Summary
Highlights
Joseph Hogue and Bridget Bennett introduce the 2026 Stock Draft, where three investing experts will pick their top stocks for a 2026 portfolio. The experts are Mark Rousen, Tom Nash, and Kieran Francis, each specializing in different investment approaches. The hosts, Joseph Hogue and Bridget Bennett, also share their backgrounds and excitement for the draft.
Mark Rousen selects Amazon as his first pick, highlighting its diversification beyond e-commerce into cloud (AWS), advertising, and AI chips. He emphasizes Amazon's strong balance sheet, growth, and commitment of $200 billion in capex for AI, viewing it as a foundational position with significant untapped potential despite its history of reinvesting heavily into growth, making it an attractive investment.

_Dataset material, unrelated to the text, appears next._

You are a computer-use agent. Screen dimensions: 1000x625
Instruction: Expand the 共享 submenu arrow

Tom Nash’s first pick is Palantir, a stock he has been bullish on for years. Despite a recent 40% dip from its peak, Tom sees this as a 'beautiful entry point' due to its continued high growth rates (60% annual revenue growth, 90% free cash flow increase), strong financials ($7 billion cash, no debt), and its agnostic position in the AI revolution, making it a potential trillion-dollar company.
Kieran Francis picks Marvell Technologies, a riskier short-term play focused on high-speed interconnects, a crucial but often overlooked component of AI data centers. He draws parallels to the rapid appreciation of memory stocks after becoming AI bottlenecks, noting Marvell’s lower PE ratio (27) compared to competitors like Broadcom (60) and Nvidia (50), suggesting a potential revaluation despite past sideways trading.

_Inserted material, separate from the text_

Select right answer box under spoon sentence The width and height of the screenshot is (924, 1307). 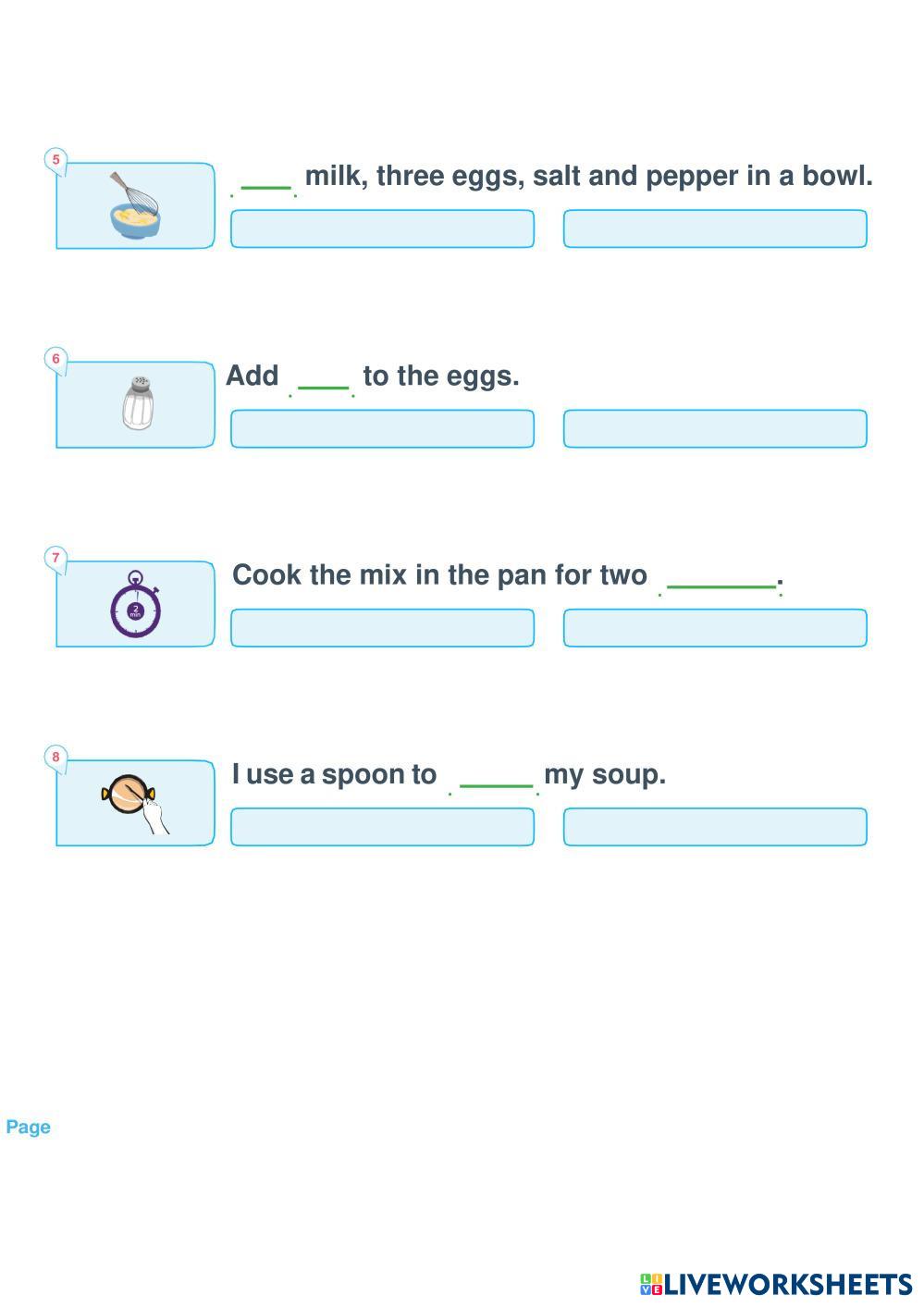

Kieran Francis chooses Microsoft, focusing on its undervalued business-to-business segment, particularly Azure cloud services. Despite recent consumer product missteps and a 25% price drop, Azure's rapid growth (41% and 38% in recent quarters) and Microsoft's current PE ratio of 25 (the best in a decade) make it an attractive pick, with potential windfall from its 27% ownership in OpenAI.
Tom Nash makes a 'super non-conservative' pick with Tesla, despite it lagging the S&P 500 over the past five years. He argues that Tesla is often misunderstood, with investors focusing on its automotive business rather than its long-term potential in human robotics, energy, FSD, and robotaxis. The stock's valuation (15x sales) and strong cash flow growth (75% year-over-year) make him bullish on its future.
Mark Rousen picks Alphabet, his largest portfolio position, attributing its recent 65% rise to finally catching up with its peers. He praises Alphabet’s in-house AI development with Gemini, emphasizing its diversified dominance in search (Google, YouTube), advertising, cloud, and autonomous driving (Waymo). Its valuation and 15% annual revenue growth make it a strong, diversified pick.
Mark Rousen selects Nvidia, calling it the 'AI darling' that is often underestimated. Despite its massive past growth, Nvidia is expected to grow earnings by nearly 50% in the next two years, trading at a forward PE of just 24. He highlights its ecosystem around AI, robust operating margin (59%), and expansion into robotics and EVs, making it an extreme value pick in the third round.
Tom Nash surprises with a conservative pick: the Vanguard S&P 500 ETF (VOO). Citing Jack Bogle, he advocates for owning the 'haystack' rather than individual stocks, emphasizing the S&P 500's consistent positive returns over long periods and its ability to beat inflation. He sees it as a reliable way to grow wealth without active stock picking, balancing his higher-risk picks.
Kieran Francis’s last pick is Zscaler, focusing on the critical and growing cybersecurity market, particularly zero-trust security. He explains that Zscaler's product is designed for the modern, distributed cloud environment, making it essential as security breaches rise. With cloud growing quickly, Zscaler's alignment and a forward price-to-sales ratio of 8 (cheaper than competitors) present good value and growth potential.
The hosts recap the nine stock picks: Mark Rousen with Amazon, Alphabet, and Nvidia; Tom Nash with Palantir, Tesla, and the S&P 500 ETF; and Kieran Francis with Marvell, Microsoft, and Zscaler. Bridget Bennett expresses surprise that Meta wasn't picked and suggests AMD and drone companies as others to watch for 2026, while Joseph Hogue mentions Super Micro Computer (SMCI) and the iShares Ethereum Trust (ETHA) as overlooked high-growth potential.